His wife should be first. Children grow up and live their own lives. Make their own family's. A spouse is the center and cornerstone of your life. If you base your life solely on the children, when they leave the nest, you have nothing left. But, you can love your whole family as much as you want. God did not have us take vows with our children because it is natural to love and cherish them. Get it?

2007-05-26 05:21:44 · answer #1 · answered by treasuredwife69 5 · 3 0

Your wife should always come first, no matter what. People will say your kids, but think about it, if you are constantly putting your kids first, whats left for you and your wife. My husband and I just went through an affair on his part and we are now recovering from it. He had the affair, becaues we both put everything before each other and at the end of the day, there was no time or energy for us.

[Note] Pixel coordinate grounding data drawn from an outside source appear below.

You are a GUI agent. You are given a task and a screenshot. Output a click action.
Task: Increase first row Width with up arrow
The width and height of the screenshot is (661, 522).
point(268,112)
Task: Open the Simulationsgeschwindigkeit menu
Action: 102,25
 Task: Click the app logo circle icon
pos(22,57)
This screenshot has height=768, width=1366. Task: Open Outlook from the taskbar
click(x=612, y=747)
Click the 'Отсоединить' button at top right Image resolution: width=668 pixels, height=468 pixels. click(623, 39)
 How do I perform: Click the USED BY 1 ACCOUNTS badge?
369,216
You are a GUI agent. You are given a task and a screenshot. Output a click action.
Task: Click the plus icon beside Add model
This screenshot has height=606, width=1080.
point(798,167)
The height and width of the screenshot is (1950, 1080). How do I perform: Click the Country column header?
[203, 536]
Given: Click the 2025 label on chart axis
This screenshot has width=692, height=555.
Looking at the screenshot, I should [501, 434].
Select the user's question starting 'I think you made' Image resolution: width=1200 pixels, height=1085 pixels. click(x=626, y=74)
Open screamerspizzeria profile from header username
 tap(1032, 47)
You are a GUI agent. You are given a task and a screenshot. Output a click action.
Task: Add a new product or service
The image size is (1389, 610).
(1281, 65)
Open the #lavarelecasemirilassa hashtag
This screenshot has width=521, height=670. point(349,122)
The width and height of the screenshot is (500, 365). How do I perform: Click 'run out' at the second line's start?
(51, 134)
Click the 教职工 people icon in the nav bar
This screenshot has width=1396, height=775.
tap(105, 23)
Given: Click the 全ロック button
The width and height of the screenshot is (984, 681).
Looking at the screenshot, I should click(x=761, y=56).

He felt neglected and sought out attention. I felt neglected, too, and actually considered an affair myself, but I had already cheated once and promised myself I would never do it again. We both learned alot from this and have learned that we both need to put each other front and center and everything after that cuz if you dont have a happy marriage, then how is the rest of your life supposed to be happy?

2007-05-26 05:54:48 · answer #2 · answered by Anonymous · 1 0

that's a hard question,depends on the situation at the time. this is like asking you who should come first the husband,children,stepchildren.
You don't say what the situation is... for instance,is the wife on drugs,does she abuse the children, or
Is the relationship as a wife wonderful r the children great?
Depending on how old the children r too.
If the children are 18 and older the wife comes first if the children are younger than 18 they come first.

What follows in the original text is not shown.